### Rows
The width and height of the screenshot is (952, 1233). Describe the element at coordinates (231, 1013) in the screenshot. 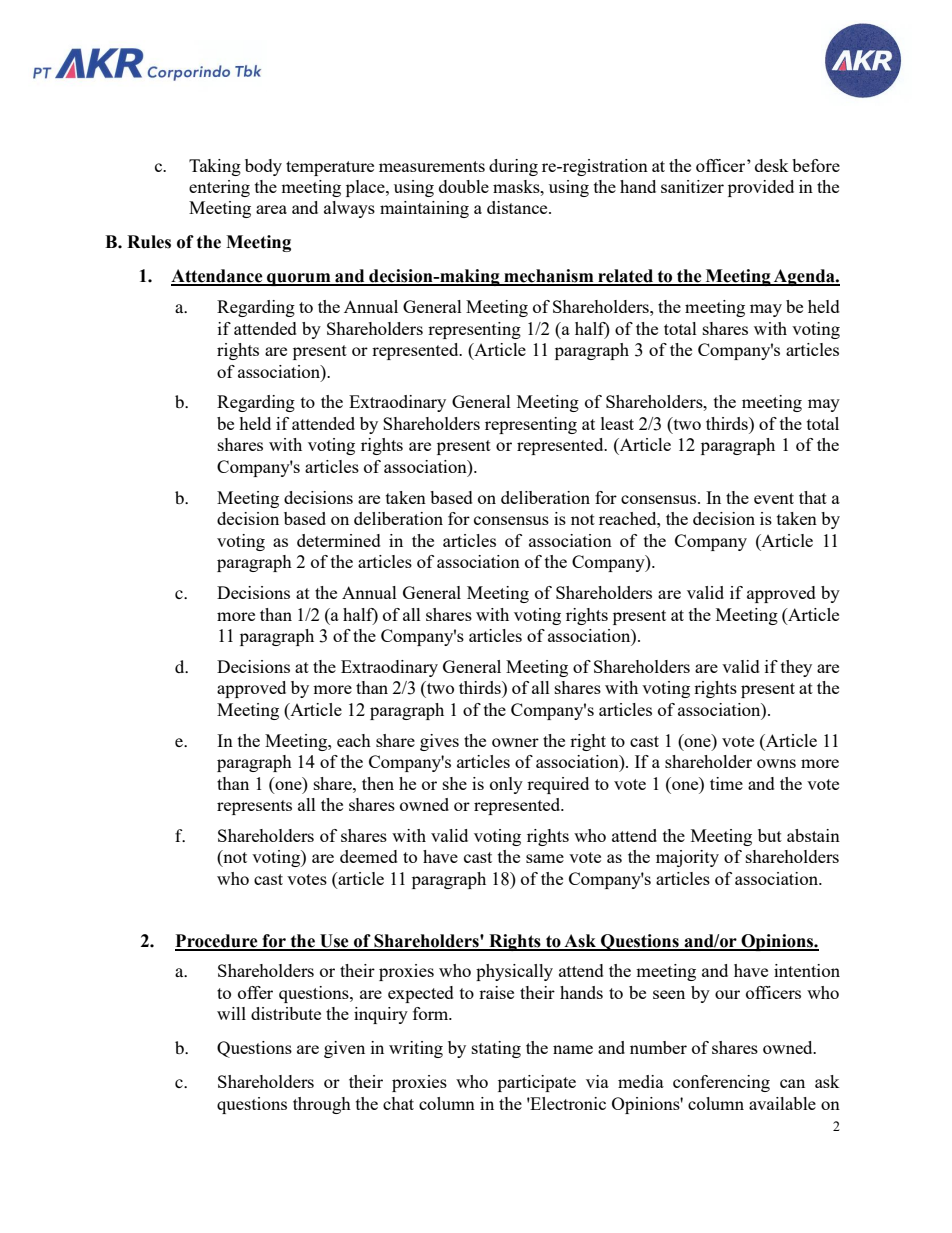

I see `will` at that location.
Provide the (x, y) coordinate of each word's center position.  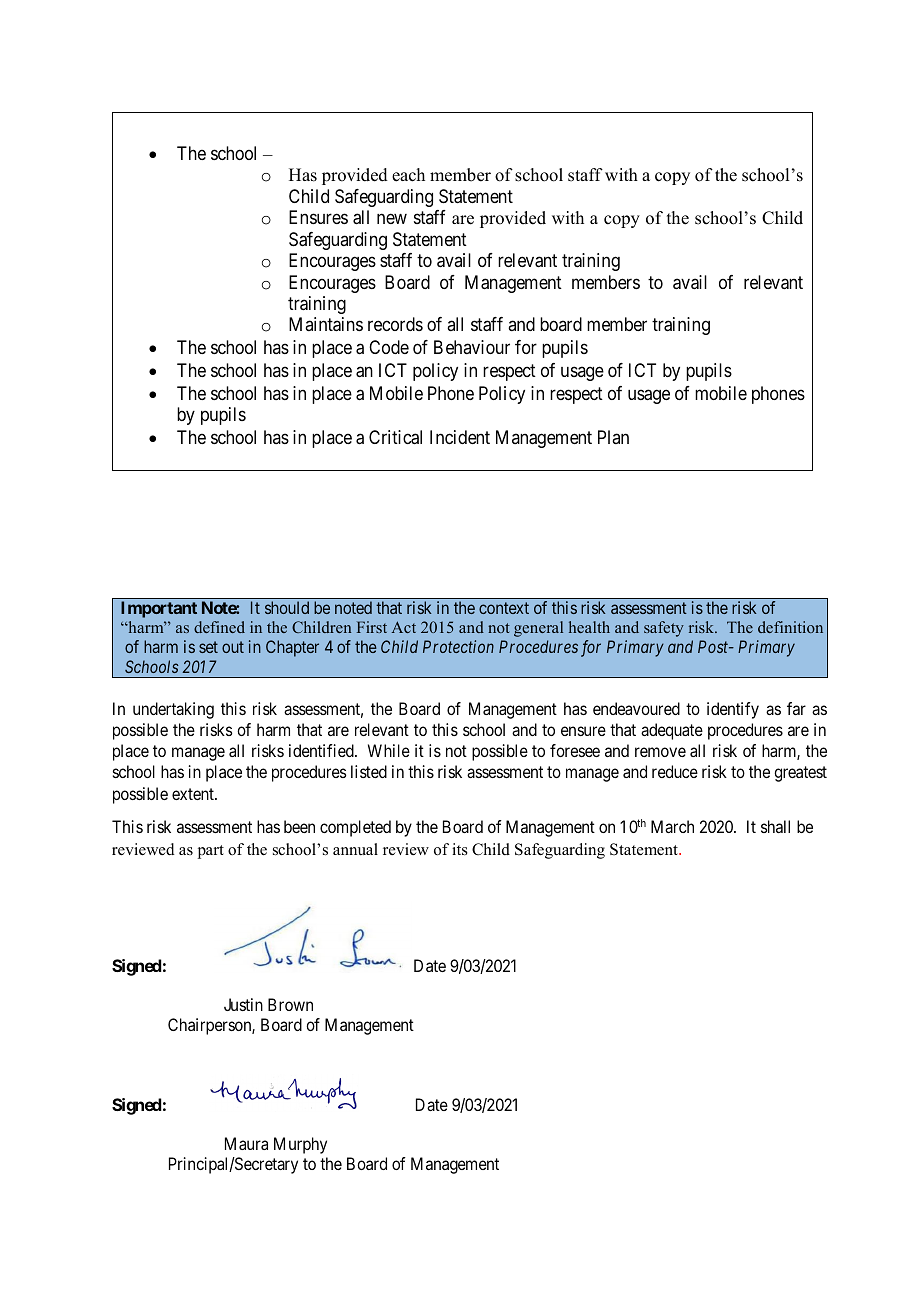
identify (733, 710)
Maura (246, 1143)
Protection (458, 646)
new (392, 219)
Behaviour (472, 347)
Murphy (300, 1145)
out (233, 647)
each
######
Work instructions: Can you rewrite the entries above as a numbered list, dropping any blank lines and leaving the pictures out?

Output for this task:
1. The width and height of the screenshot is (952, 1233). Describe the element at coordinates (231, 1013) in the screenshot. 
2. I see `will` at that location.
3. Provide the (x, y) coordinate of each word's center position.  
4. identify (733, 710)
5. Maura (246, 1143)
6. Protection (458, 646)
7. new (392, 219)
8. Behaviour (472, 347)
9. Murphy (300, 1145)
10. out (233, 647)
11. each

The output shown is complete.